* [Assignment] Repeat the data that follows verbatim. Images are not part of the copy.

* [Dataset entries]
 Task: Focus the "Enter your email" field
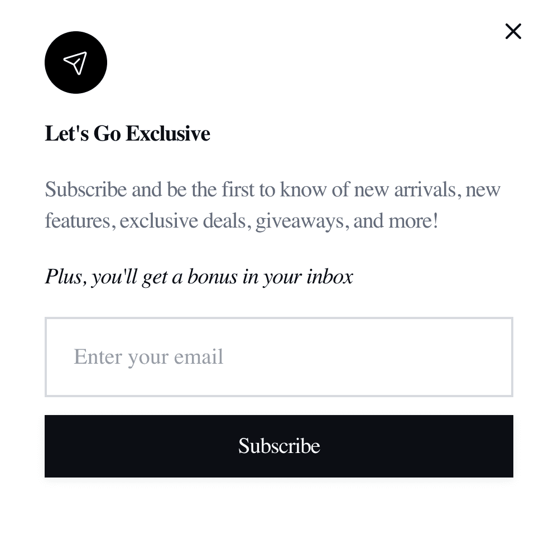[x=278, y=357]
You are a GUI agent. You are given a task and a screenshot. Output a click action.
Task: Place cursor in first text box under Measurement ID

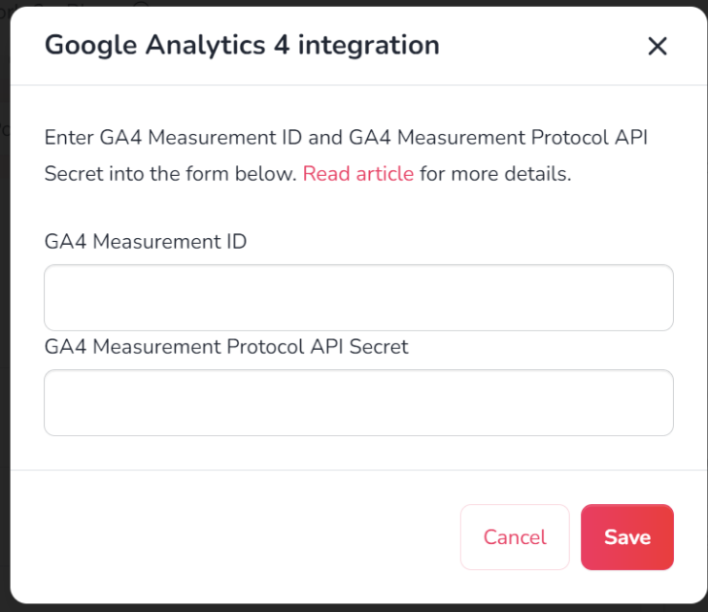pos(358,297)
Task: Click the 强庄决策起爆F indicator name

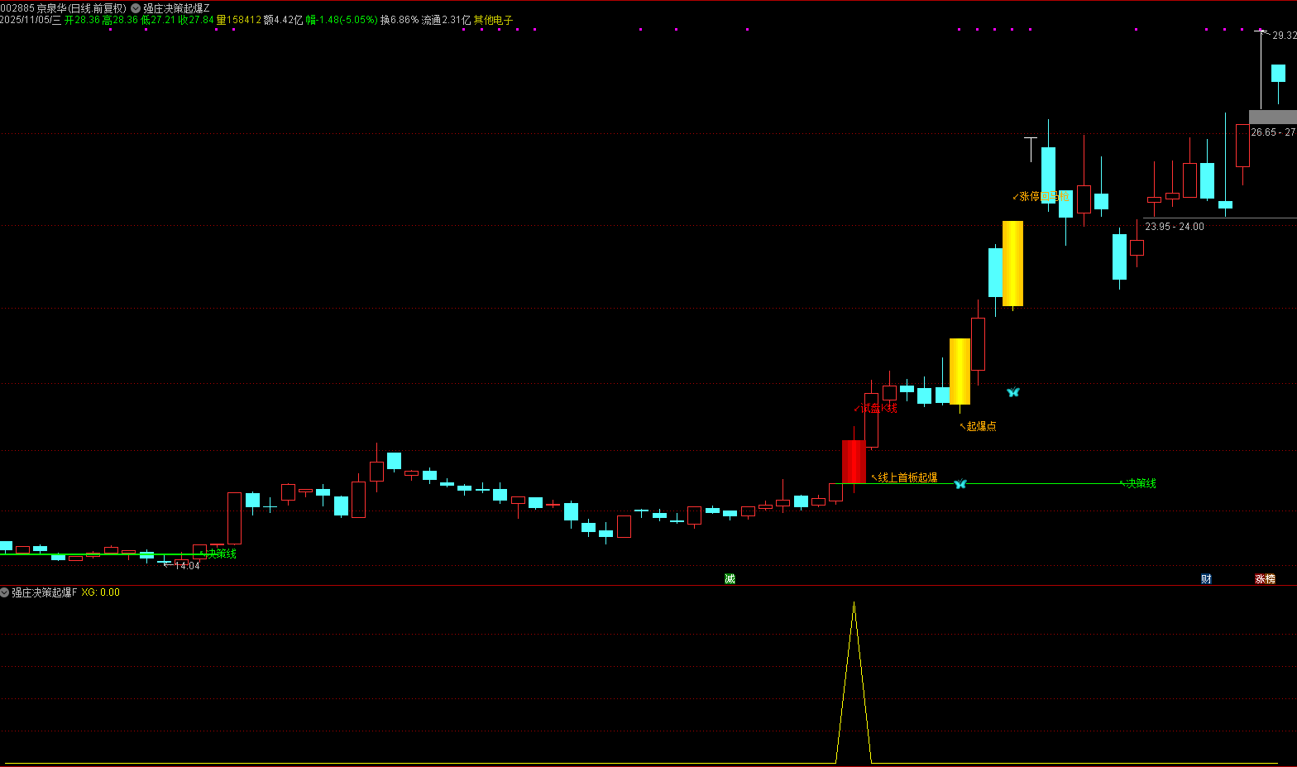Action: [44, 592]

* [Response to this exercise]
 Task: Focus the "Enter your email" field
[x=278, y=357]
You are a GUI agent. You are given a task and a screenshot. Output a click action.
Task: Place cursor in first text box under Measurement ID

pos(358,297)
Task: Click the 强庄决策起爆F indicator name

Action: [44, 592]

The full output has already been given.